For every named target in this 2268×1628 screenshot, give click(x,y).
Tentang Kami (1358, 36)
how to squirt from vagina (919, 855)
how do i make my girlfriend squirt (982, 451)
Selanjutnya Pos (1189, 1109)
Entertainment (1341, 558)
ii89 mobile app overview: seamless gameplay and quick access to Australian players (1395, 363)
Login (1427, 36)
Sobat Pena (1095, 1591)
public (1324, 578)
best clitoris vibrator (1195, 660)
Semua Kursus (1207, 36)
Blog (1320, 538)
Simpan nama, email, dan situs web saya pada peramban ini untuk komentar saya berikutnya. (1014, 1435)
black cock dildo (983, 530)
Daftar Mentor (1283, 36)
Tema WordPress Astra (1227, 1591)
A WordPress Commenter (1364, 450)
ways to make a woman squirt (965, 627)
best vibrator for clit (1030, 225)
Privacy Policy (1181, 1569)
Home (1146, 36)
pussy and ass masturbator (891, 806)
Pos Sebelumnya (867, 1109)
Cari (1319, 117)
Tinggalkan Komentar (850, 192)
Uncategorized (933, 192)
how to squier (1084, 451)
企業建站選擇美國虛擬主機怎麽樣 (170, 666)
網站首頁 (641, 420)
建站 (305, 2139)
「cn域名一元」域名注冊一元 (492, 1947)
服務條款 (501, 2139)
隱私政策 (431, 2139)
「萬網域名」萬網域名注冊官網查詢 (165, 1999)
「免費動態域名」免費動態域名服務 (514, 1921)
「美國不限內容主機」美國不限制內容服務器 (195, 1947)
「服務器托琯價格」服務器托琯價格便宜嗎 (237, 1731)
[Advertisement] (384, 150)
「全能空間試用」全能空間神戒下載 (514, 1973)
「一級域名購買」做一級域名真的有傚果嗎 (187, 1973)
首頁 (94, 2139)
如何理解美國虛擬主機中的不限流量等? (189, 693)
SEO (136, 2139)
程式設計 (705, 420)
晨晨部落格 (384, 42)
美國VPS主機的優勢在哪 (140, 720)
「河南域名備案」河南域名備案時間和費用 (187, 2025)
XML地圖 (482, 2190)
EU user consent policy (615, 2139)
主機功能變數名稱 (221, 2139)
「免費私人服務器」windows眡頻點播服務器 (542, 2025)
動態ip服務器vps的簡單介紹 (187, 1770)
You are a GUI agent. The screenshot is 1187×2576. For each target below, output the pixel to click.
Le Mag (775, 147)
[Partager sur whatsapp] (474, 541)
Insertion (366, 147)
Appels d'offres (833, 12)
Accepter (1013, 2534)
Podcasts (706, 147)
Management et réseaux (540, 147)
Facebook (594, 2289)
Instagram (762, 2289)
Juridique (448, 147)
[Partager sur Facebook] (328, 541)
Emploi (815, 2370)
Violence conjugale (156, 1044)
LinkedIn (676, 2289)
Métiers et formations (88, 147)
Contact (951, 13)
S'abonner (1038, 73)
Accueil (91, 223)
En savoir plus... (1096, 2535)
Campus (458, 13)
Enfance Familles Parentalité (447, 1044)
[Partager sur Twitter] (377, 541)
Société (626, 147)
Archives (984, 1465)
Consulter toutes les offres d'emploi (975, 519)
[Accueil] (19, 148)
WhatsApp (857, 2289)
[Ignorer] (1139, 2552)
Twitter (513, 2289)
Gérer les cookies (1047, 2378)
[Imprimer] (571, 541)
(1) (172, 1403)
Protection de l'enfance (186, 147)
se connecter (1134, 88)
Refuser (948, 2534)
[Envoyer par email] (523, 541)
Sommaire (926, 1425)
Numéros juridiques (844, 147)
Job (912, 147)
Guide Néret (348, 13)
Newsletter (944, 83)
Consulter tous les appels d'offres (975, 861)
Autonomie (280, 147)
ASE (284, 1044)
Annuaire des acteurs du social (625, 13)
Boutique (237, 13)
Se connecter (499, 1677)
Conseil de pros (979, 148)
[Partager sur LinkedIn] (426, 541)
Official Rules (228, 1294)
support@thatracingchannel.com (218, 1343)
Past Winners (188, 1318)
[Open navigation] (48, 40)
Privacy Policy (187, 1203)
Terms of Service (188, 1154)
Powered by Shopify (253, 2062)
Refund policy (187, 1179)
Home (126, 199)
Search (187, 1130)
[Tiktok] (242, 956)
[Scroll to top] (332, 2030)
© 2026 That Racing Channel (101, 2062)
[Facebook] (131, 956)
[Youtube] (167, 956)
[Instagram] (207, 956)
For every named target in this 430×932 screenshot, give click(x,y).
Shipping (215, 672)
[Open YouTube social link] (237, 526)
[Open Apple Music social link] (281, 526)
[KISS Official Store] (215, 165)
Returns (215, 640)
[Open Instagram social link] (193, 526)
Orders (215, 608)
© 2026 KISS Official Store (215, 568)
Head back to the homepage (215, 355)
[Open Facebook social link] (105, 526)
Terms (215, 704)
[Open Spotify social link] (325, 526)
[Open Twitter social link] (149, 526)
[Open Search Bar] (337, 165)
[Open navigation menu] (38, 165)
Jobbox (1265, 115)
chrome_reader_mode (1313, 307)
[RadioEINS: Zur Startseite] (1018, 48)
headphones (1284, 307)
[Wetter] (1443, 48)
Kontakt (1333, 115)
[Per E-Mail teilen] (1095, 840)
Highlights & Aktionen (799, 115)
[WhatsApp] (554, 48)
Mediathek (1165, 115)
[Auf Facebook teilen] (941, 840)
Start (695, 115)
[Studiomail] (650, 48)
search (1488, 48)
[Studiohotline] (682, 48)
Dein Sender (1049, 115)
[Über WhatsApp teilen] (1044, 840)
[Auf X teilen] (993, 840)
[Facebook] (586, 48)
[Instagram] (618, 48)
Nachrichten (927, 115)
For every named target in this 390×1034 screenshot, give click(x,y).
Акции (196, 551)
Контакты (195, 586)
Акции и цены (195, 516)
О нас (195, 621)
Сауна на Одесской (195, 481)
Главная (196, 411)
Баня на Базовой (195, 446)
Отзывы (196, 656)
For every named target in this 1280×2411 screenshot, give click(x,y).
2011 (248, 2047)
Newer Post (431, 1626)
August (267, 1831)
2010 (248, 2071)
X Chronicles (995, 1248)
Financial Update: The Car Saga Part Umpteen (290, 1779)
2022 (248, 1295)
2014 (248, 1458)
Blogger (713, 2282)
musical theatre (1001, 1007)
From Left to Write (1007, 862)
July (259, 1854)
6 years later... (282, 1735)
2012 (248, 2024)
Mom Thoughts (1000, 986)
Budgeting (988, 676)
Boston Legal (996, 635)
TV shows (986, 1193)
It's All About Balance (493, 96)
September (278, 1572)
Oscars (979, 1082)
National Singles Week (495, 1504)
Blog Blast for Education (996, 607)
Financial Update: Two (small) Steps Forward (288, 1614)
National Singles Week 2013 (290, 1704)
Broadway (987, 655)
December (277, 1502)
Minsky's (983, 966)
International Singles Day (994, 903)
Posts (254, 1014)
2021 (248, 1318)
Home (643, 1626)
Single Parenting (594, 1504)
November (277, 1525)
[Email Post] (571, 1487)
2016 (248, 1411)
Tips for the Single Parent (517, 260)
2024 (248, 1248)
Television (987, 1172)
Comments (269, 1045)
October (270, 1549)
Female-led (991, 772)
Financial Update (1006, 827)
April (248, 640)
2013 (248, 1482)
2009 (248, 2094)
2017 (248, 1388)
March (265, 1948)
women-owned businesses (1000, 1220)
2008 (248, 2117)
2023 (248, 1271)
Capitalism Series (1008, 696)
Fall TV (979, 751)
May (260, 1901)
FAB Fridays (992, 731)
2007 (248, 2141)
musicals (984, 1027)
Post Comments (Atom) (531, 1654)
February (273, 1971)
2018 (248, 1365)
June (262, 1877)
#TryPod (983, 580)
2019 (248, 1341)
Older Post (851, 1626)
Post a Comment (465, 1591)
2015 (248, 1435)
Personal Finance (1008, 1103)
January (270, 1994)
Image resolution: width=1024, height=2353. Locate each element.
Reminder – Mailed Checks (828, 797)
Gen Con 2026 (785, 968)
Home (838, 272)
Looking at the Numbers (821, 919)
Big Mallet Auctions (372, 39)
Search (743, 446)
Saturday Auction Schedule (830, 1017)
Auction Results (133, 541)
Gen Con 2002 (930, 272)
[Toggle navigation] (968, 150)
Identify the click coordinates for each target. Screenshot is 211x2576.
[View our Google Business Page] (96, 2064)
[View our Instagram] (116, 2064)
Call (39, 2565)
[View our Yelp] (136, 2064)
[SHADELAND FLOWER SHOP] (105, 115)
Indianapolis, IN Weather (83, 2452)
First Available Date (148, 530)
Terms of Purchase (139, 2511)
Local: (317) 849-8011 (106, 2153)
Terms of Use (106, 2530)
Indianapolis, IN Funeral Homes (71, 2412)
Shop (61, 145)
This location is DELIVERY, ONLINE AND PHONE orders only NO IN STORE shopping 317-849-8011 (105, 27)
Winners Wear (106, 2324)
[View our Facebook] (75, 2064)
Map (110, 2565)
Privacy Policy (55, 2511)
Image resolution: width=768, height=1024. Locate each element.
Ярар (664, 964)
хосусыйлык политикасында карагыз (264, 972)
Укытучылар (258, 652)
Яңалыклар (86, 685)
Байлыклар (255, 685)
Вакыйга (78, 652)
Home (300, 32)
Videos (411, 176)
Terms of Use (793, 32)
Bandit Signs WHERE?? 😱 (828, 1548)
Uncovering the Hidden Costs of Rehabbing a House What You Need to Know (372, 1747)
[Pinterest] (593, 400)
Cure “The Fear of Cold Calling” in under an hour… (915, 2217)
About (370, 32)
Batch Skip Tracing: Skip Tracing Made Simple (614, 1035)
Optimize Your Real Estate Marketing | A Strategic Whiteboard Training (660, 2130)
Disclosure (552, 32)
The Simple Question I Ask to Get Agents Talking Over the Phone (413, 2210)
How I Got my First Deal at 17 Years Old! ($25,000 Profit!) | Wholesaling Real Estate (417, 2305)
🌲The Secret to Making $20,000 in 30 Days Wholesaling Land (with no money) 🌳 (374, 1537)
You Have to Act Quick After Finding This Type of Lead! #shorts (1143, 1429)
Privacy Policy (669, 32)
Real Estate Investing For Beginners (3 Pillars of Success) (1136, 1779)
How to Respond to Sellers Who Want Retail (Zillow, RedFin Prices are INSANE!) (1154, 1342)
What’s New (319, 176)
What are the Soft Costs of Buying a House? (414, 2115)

::::::::

### Task goal
All lines above between those holding "[RadioEINS: Zur Startseite] (1018, 48)" and "Start (695, 115)", inclusive, must be set down unchanged, and no other line may be included.

### Exercise solution
[RadioEINS: Zur Startseite] (1018, 48)
headphones (1284, 307)
[Wetter] (1443, 48)
Kontakt (1333, 115)
[Per E-Mail teilen] (1095, 840)
Highlights & Aktionen (799, 115)
[WhatsApp] (554, 48)
Mediathek (1165, 115)
[Auf Facebook teilen] (941, 840)
Start (695, 115)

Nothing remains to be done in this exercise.